Robert Feldman called the coroner's office and asked that an autopsy not be done on his wife, prosecutors said.

DENVER — Prosecutors allege that Robert Feldman strangled or suffocated his wife Stacy to death in 2015 on the same morning she was told about an affair, but his defense attorneys argue that Stacy was chronically ill and pointed out that to this day her cause of death is still listed as "undetermined."

After numerous delays, opening statements began at 1 p.m. Wednesday in the trial for Robert who is charged in the March 1, 2015 death of his wife Stacy.

Jury selection began Tuesday morning in the case against Robert who faces a single count of first-degree murder in his wife's death. He was arrested in March 2018.

According to court documents, Robert called 911 on March 1, 2015, reporting he’d returned home to find his wife collapsed in the shower. Prosecutors noted that several first responders noticed there was no water on the bathroom floor, despite Robert saying that he pulled Stacy out of the tub after finding her in the tub with the shower running.

“He had never been to a scene where there was not water all over the floor when a body is pulled out of the tub," Assistant District Attorney Maggie Conboy said about a homicide detective who responded to the home.

They theorize that Robert strangled or suffocated Stacy to death between 9:59 a.m. and noon that day after Stacy confronted him about an affair.
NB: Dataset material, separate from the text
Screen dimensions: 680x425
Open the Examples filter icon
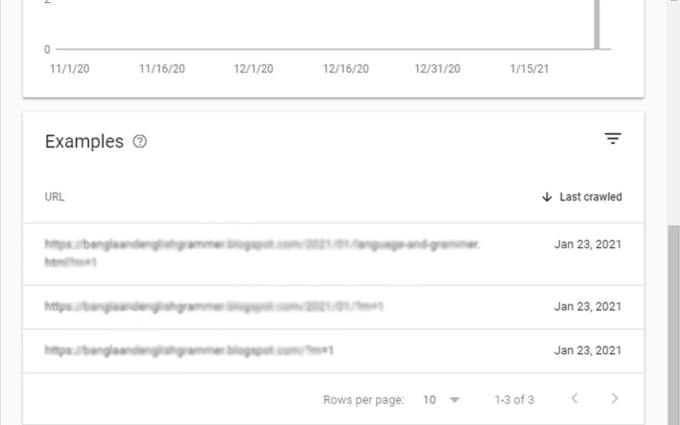[x=612, y=139]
Her body was covered with bruises and abrasions, prosecutors said. During opening statements, they noted that Stacy sent her last text message at 9:59 a.m. and then failed to pick up her kids at noon.
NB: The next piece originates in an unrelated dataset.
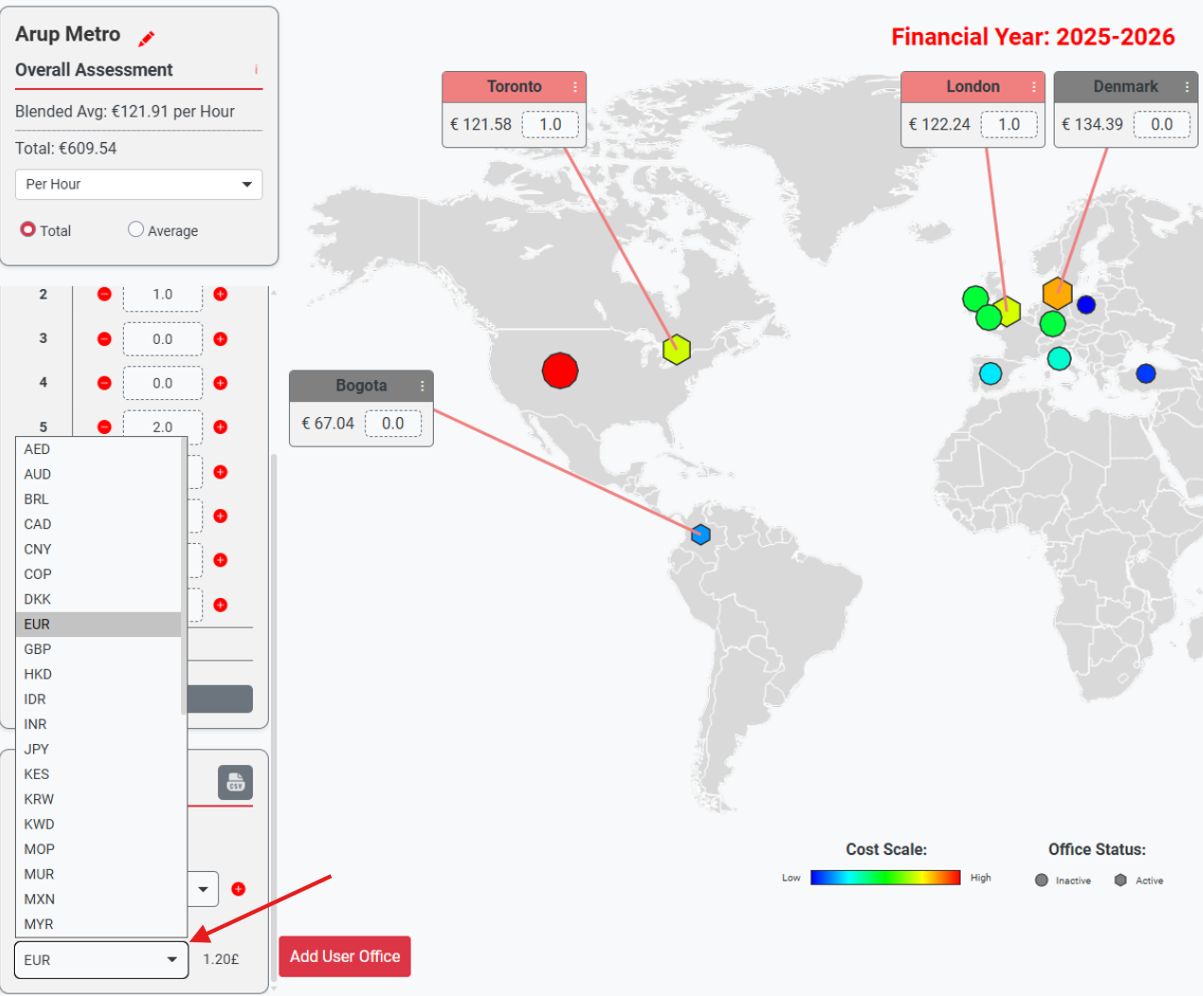Click the red minus button for row 2
The height and width of the screenshot is (996, 1203).
click(x=104, y=294)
Stacy, 44 and a mother of two, had been president of the parent-teacher organization at Southmoor Elementary School in Denver. She died just before 4 p.m. that day.

"We can’t explain everything minute by minute," said Conboy. "We will show [Stacy's] death was caused by Robert."

Four months after Stacy's death, Susan McBride called Crime Stoppers and said she’d met a man she identified as Robert Feldman on a dating website, that they’d had dinner at her home on Feb. 26, 2015, and that they’d had sex that night, according to the arrest affidavit in the case. He told her he was divorced, she said, but after she sensed he was “blowing her off,” she determined he was married and located an e-mail address for Stacy, according to the affidavit.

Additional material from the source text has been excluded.